Exosomes Derived from Human Placental Mesenchymal Stromal Cells Carrying AntagomiR-4450 Alleviate Intervertebral Disc Degeneration Through Upregulation of ZNF121

• Published in: Stem cells and development Vol. 29; no. 16; p. 1038
• Main Authors: Yuan, Qiling, Wang, Xinyi, Liu, Liang, Cai, Yongsong, Zhao, Xiaoming, Ma, Hongyun, Zhang, Yingang
• Format: Journal Article
• Language: English
• Published: United States 01.08.2020
• Subjects: intervertebral disc degeneration; ZNF121; microRNA-4450; human placental mesenchymal stromal cell; exosome; nucleus pulposus
• ISSN: 1557-8534
• DOI: 10.1089/scd.2020.0083

Exosomes derived from mesenchymal stromal cells (MSCs) have emerged as novel drug and gene delivery tools. Current study aimed to elucidate the potential therapeutic role of human placental MSC (hPLMSC)-derived exosomes carrying AntagomiR-4450 (EXO-AntagomiR-4450) in intervertebral disc degeneration (IDD) progression.

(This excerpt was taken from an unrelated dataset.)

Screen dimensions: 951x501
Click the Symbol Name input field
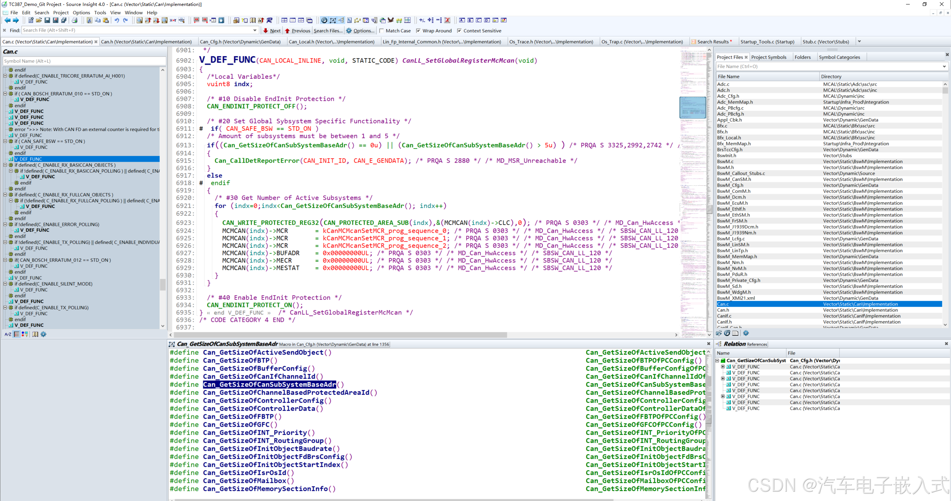(84, 61)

Initially, the differentially expressed miRNAs related to IDD were identified by microarray analysis, which provided data predicting the interaction between microRNA-4450 (miR-4450) and zinc finger protein-121 (ZNF121) in IDD. Next, miR-4450 and ZNF121 were elevated or silenced to determine their effects on the damage of nucleus pulposus cells (NPCs) treated with tumor necrosis factor α (TNF-α). The therapeutic effects of EXO-AntagomiR-4450 on NPCs were verified both in vitro and in vivo (15-week-old C57BL/6 male mice); especially gait analysis and fluorescent molecular tomography were used in live mice with IDD. Our results revealed that miR-4450 was highly expressed, while ZNF121 was poorly expressed in IDD patients and NPCs treated with TNF-α. Furthermore, miR-4450 was identified to specifically target ZNF121. In addition, the inhibition of miR-4450 exerted an alleviatory effect on the inflammation, apoptosis, and damage of the NPCs by upregulating ZNF121 (all  < 0.05). Moreover, EXO-AntagomiR-4450 retarded damage of NPCs in vitro, alleviated IDD damage, and ameliorated gait abnormality in vivo (all  < 0.05). hPLMSC-derived exosomes could be a feasible nanovehicle to deliver inhibitory oligonucleotides like AntagomiR-4450 in IDD.